Nadie nació siendo demócrata. La infancia es el periodo de la barbarie en cada uno de nosotros y regresar a ella es una tentación que nos amenaza día a día. Quiero decir, así como existe un malestar en la cultura (Freud) existe un malestar en la democracia. Ahí reside justamente la fascinación que produce cada cierto tiempo la aparición de políticos no democráticos (así al menos se mostró Trump durante la campaña electoral).

¿No fue esa la razón por la cual un Berlusconi fue seguido con tanta pasión? Su fetichismo sexual, su desfachatez, su ausencia de principios, sus millones mal habidos, hacían regresar (regredir) a sus electores a aquel mundo renacentista donde príncipes carniceros dictaban leyes a pleno antojo y conveniencia.

¿No fue ese también uno de los motivos por los cuales el militar venezolano Hugo Chávez llegó a ser adorado hasta el punto de que sus partidarios terminaron por fundar una religión idolátrica en su nombre? Chávez, más allá de sus virtudes y defectos, hacia retornar a sus seguidores al periodo más infantil de la política, a aquel donde no hay orden ni leyes, a ese reino donde los deseos primarios imperan por sobre los dictados de la razón.

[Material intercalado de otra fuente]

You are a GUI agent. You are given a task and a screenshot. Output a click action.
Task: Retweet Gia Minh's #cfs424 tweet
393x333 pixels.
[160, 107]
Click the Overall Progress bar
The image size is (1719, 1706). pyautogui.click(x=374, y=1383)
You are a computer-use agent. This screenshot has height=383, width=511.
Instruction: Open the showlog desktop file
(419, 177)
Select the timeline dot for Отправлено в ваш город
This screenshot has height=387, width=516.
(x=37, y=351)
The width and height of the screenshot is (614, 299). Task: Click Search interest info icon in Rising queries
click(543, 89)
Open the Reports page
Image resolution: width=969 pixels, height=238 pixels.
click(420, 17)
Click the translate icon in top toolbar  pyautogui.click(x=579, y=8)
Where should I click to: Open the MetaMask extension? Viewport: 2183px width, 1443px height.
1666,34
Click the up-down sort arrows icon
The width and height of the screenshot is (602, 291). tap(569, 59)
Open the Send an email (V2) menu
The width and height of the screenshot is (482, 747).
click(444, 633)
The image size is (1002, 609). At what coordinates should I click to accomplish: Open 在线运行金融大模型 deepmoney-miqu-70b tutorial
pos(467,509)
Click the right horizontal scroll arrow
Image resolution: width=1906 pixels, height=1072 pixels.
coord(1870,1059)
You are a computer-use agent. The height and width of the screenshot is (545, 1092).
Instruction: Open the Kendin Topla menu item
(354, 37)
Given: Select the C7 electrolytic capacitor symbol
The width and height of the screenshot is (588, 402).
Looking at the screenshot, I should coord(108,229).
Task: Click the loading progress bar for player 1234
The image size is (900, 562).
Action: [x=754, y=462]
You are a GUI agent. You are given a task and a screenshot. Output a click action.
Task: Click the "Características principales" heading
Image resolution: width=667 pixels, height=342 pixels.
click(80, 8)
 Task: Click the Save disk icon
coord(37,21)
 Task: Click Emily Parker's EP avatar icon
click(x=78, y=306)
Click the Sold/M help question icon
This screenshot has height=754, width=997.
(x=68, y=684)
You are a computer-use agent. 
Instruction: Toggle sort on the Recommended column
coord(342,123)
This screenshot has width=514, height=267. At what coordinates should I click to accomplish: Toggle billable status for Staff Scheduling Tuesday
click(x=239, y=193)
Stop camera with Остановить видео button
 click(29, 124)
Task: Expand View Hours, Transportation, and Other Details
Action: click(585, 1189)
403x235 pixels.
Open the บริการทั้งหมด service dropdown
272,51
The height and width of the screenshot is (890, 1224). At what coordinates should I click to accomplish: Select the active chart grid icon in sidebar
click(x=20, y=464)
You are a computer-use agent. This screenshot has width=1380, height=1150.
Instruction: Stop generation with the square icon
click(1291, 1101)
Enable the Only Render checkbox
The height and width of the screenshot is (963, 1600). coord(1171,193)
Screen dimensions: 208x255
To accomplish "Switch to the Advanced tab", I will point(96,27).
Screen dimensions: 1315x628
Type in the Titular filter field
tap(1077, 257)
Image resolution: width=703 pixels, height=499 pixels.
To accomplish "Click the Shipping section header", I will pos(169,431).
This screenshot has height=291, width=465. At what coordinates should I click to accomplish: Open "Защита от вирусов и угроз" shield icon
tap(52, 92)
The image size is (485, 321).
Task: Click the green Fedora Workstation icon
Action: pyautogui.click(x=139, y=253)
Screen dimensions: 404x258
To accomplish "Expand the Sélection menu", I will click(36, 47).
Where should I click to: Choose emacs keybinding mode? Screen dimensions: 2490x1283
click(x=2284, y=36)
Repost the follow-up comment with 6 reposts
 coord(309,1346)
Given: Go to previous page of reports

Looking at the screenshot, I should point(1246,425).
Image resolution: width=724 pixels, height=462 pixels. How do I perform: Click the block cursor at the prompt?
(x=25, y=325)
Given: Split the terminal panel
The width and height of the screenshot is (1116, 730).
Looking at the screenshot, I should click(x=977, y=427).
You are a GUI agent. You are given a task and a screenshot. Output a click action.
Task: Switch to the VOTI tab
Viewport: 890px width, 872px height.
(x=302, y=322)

Donald Trump ha sido comparado injustamente con Hugo Chávez. Trump irrumpió en un país donde la única dictadura ha sido la Constitución. Su objetivo –esa es la gran diferencia con Chávez- no es destruir la democracia (aunque quisiera, no podría hacerlo). No obstante, no desde un punto de vista político pero sí psíquico, la comparación es lícita.

Trump, con su desfachatez, su insolencia, su brutalidad, su misoginia, su xenofobia y su homofobia, ha sido visto por muchos como el hombre capaz de rebelarse en contra de las reglas que se deducen de la corrección política. La suya no es una rebelión en contra de la legalidad sino en contra de la ética. No es en contra de las leyes pero sí es en contra de las normas.

Trump, a diferencia de Chávez, no romperá con las leyes. Pero sí lo hará –ya lo ha hecho- con las reglas básicas de la urbanidad. No es casualidad que su mayor votación no la haya obtenido en las grandes urbes sino en las ciudades pequeñas. Recordemos: los griegos llamaban bárbaros a todos quienes vivian alejados de la urbe política: la polis.

Podría ser -y con esta hipótesis estaríamos recién entrando al problema- que, bajo determinadas circunstancias, un exceso de democracia, en un mundo tan reglamentado donde hasta la política se convierta en superflua, pueda ser letal para la vida social así como un exceso de racionalidad lo es para la vida privada. El problema no es nuevo. Fue el mismo que nos planteó Aristóteles en los orígenes de la democracia.

Lo cierto es que gente como Trump parece ser expresión de un cada vez más creciente malestar en (y con) la democracia. Y no solo en los EE UU. Trataremos ese tema en un próximo artículo.